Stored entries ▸
_ _ _
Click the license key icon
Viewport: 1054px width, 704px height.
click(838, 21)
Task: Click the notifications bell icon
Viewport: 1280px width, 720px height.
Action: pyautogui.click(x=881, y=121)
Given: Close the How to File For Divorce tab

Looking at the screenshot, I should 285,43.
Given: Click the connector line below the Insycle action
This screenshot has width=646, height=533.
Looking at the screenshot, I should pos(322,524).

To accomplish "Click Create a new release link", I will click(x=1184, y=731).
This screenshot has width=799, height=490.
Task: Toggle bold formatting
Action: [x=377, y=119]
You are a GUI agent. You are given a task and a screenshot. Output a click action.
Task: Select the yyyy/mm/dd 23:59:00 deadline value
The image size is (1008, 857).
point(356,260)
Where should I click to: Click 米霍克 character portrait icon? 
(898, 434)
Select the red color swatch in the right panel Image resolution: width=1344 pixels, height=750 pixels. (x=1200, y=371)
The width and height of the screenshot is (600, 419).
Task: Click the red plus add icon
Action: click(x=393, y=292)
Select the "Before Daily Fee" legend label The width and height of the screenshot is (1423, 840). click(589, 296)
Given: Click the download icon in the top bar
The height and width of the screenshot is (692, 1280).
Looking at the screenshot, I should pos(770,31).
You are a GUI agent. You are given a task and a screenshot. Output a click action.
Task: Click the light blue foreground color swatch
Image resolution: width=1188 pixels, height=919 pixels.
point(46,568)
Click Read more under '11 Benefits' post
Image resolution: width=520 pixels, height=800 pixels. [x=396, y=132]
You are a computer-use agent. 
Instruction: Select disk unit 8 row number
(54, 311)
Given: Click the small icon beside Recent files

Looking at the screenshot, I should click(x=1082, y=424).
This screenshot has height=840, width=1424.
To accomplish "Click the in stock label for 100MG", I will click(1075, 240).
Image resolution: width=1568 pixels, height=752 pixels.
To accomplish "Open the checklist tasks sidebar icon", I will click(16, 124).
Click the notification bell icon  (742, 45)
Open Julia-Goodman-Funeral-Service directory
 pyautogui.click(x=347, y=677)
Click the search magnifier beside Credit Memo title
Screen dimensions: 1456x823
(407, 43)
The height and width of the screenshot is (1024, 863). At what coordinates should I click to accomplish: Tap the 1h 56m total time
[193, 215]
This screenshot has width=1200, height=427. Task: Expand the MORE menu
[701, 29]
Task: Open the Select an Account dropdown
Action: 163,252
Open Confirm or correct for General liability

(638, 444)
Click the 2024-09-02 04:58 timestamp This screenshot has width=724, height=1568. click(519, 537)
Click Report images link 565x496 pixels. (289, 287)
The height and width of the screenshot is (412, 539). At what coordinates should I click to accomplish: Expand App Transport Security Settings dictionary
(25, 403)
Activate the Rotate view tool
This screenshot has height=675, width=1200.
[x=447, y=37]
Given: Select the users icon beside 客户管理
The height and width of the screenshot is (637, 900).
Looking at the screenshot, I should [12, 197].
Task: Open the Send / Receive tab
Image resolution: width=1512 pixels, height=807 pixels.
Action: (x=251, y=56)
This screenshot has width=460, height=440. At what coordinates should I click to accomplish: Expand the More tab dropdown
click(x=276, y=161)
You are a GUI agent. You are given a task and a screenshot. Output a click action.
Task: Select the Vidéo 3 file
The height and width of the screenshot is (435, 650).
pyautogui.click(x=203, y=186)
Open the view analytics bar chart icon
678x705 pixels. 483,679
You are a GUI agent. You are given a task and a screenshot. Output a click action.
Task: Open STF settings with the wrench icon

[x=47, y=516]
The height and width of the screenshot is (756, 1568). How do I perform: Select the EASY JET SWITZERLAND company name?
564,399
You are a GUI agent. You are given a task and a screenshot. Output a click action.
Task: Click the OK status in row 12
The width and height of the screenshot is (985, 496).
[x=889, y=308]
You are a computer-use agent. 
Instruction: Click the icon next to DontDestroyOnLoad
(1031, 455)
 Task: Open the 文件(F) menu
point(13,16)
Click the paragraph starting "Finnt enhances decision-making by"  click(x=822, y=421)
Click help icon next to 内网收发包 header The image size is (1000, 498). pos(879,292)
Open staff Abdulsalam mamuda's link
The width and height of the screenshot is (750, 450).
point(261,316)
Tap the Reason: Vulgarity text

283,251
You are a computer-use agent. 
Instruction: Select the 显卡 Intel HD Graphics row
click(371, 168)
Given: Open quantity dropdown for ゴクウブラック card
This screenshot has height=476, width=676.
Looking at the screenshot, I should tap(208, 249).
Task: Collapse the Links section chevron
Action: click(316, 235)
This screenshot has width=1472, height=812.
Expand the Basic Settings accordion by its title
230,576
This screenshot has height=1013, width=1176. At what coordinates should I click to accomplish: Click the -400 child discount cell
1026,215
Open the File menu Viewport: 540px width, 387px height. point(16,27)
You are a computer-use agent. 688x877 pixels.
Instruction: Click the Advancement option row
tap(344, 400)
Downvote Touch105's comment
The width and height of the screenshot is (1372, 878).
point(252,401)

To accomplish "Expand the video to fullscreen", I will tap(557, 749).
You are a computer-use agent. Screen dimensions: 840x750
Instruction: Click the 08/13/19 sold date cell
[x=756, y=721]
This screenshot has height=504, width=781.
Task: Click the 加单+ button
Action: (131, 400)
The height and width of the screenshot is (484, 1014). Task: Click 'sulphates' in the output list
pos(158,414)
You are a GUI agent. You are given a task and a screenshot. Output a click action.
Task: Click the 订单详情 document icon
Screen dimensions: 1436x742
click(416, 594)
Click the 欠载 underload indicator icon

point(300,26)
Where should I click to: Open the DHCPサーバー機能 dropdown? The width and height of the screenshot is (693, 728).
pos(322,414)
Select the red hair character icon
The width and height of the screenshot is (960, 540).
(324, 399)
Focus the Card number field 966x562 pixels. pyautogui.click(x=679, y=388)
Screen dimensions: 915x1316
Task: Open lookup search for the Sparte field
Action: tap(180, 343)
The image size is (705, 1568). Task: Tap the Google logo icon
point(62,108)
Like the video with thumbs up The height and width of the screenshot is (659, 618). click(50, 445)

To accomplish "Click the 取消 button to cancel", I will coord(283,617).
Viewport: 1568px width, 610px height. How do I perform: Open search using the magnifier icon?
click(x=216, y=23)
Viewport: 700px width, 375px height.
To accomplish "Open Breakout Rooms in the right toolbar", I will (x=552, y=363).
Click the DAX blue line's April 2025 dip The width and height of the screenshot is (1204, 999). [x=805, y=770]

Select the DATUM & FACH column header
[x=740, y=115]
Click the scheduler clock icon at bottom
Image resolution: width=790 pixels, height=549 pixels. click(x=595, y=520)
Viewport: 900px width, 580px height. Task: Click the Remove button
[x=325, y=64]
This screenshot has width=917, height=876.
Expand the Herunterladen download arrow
_ _ _
TASK BRIEF ▸ Return the entries in full, keeping every line exactly as it is.

RESULT OF THIS EXERCISE ▸
Click the license key icon
Viewport: 1054px width, 704px height.
click(838, 21)
Task: Click the notifications bell icon
Viewport: 1280px width, 720px height.
Action: pyautogui.click(x=881, y=121)
Given: Close the How to File For Divorce tab

Looking at the screenshot, I should 285,43.
Given: Click the connector line below the Insycle action
This screenshot has width=646, height=533.
Looking at the screenshot, I should pos(322,524).

To accomplish "Click Create a new release link", I will click(x=1184, y=731).
This screenshot has width=799, height=490.
Task: Toggle bold formatting
Action: [x=377, y=119]
You are a GUI agent. You are given a task and a screenshot. Output a click action.
Task: Select the yyyy/mm/dd 23:59:00 deadline value
The image size is (1008, 857).
point(356,260)
Where should I click to: Click 米霍克 character portrait icon? 
(898, 434)
Select the red color swatch in the right panel Image resolution: width=1344 pixels, height=750 pixels. (x=1200, y=371)
The width and height of the screenshot is (600, 419).
Task: Click the red plus add icon
Action: click(x=393, y=292)
Select the "Before Daily Fee" legend label The width and height of the screenshot is (1423, 840). click(589, 296)
Given: Click the download icon in the top bar
The height and width of the screenshot is (692, 1280).
Looking at the screenshot, I should pos(770,31).
You are a GUI agent. You are given a task and a screenshot. Output a click action.
Task: Click the light blue foreground color swatch
Image resolution: width=1188 pixels, height=919 pixels.
point(46,568)
Click Read more under '11 Benefits' post
Image resolution: width=520 pixels, height=800 pixels. [x=396, y=132]
You are a computer-use agent. 
Instruction: Select disk unit 8 row number
(54, 311)
Given: Click the small icon beside Recent files

Looking at the screenshot, I should click(x=1082, y=424).
This screenshot has height=840, width=1424.
To accomplish "Click the in stock label for 100MG", I will click(1075, 240).
Image resolution: width=1568 pixels, height=752 pixels.
To accomplish "Open the checklist tasks sidebar icon", I will click(16, 124).
Click the notification bell icon  (742, 45)
Open Julia-Goodman-Funeral-Service directory
 pyautogui.click(x=347, y=677)
Click the search magnifier beside Credit Memo title
Screen dimensions: 1456x823
(407, 43)
The height and width of the screenshot is (1024, 863). At what coordinates should I click to accomplish: Tap the 1h 56m total time
[193, 215]
This screenshot has width=1200, height=427. Task: Expand the MORE menu
[701, 29]
Task: Open the Select an Account dropdown
Action: 163,252
Open Confirm or correct for General liability

(638, 444)
Click the 2024-09-02 04:58 timestamp This screenshot has width=724, height=1568. click(519, 537)
Click Report images link 565x496 pixels. (289, 287)
The height and width of the screenshot is (412, 539). At what coordinates should I click to accomplish: Expand App Transport Security Settings dictionary
(25, 403)
Activate the Rotate view tool
This screenshot has height=675, width=1200.
[x=447, y=37]
Given: Select the users icon beside 客户管理
The height and width of the screenshot is (637, 900).
Looking at the screenshot, I should [12, 197].
Task: Open the Send / Receive tab
Image resolution: width=1512 pixels, height=807 pixels.
Action: (x=251, y=56)
This screenshot has width=460, height=440. At what coordinates should I click to accomplish: Expand the More tab dropdown
click(x=276, y=161)
You are a GUI agent. You are given a task and a screenshot. Output a click action.
Task: Select the Vidéo 3 file
The height and width of the screenshot is (435, 650).
pyautogui.click(x=203, y=186)
Open the view analytics bar chart icon
678x705 pixels. 483,679
You are a GUI agent. You are given a task and a screenshot. Output a click action.
Task: Open STF settings with the wrench icon

[x=47, y=516]
The height and width of the screenshot is (756, 1568). How do I perform: Select the EASY JET SWITZERLAND company name?
564,399
You are a GUI agent. You are given a task and a screenshot. Output a click action.
Task: Click the OK status in row 12
The width and height of the screenshot is (985, 496).
[x=889, y=308]
You are a computer-use agent. 
Instruction: Click the icon next to DontDestroyOnLoad
(1031, 455)
 Task: Open the 文件(F) menu
point(13,16)
Click the paragraph starting "Finnt enhances decision-making by"  click(x=822, y=421)
Click help icon next to 内网收发包 header The image size is (1000, 498). pos(879,292)
Open staff Abdulsalam mamuda's link
The width and height of the screenshot is (750, 450).
point(261,316)
Tap the Reason: Vulgarity text

283,251
You are a computer-use agent. 
Instruction: Select the 显卡 Intel HD Graphics row
click(371, 168)
Given: Open quantity dropdown for ゴクウブラック card
This screenshot has height=476, width=676.
Looking at the screenshot, I should tap(208, 249).
Task: Collapse the Links section chevron
Action: click(316, 235)
This screenshot has width=1472, height=812.
Expand the Basic Settings accordion by its title
230,576
This screenshot has height=1013, width=1176. At what coordinates should I click to accomplish: Click the -400 child discount cell
1026,215
Open the File menu Viewport: 540px width, 387px height. point(16,27)
You are a computer-use agent. 688x877 pixels.
Instruction: Click the Advancement option row
tap(344, 400)
Downvote Touch105's comment
The width and height of the screenshot is (1372, 878).
point(252,401)

To accomplish "Expand the video to fullscreen", I will tap(557, 749).
You are a computer-use agent. Screen dimensions: 840x750
Instruction: Click the 08/13/19 sold date cell
[x=756, y=721]
This screenshot has height=504, width=781.
Task: Click the 加单+ button
Action: (131, 400)
The height and width of the screenshot is (484, 1014). Task: Click 'sulphates' in the output list
pos(158,414)
You are a GUI agent. You are given a task and a screenshot. Output a click action.
Task: Click the 订单详情 document icon
Screen dimensions: 1436x742
click(416, 594)
Click the 欠载 underload indicator icon

point(300,26)
Where should I click to: Open the DHCPサーバー機能 dropdown? The width and height of the screenshot is (693, 728).
pos(322,414)
Select the red hair character icon
The width and height of the screenshot is (960, 540).
(324, 399)
Focus the Card number field 966x562 pixels. pyautogui.click(x=679, y=388)
Screen dimensions: 915x1316
Task: Open lookup search for the Sparte field
Action: tap(180, 343)
The image size is (705, 1568). Task: Tap the Google logo icon
point(62,108)
Like the video with thumbs up The height and width of the screenshot is (659, 618). click(50, 445)

To accomplish "Click the 取消 button to cancel", I will coord(283,617).
Viewport: 1568px width, 610px height. How do I perform: Open search using the magnifier icon?
click(x=216, y=23)
Viewport: 700px width, 375px height.
To accomplish "Open Breakout Rooms in the right toolbar", I will (x=552, y=363).
Click the DAX blue line's April 2025 dip The width and height of the screenshot is (1204, 999). [x=805, y=770]

Select the DATUM & FACH column header
[x=740, y=115]
Click the scheduler clock icon at bottom
Image resolution: width=790 pixels, height=549 pixels. click(x=595, y=520)
Viewport: 900px width, 580px height. Task: Click the Remove button
[x=325, y=64]
This screenshot has width=917, height=876.
Expand the Herunterladen download arrow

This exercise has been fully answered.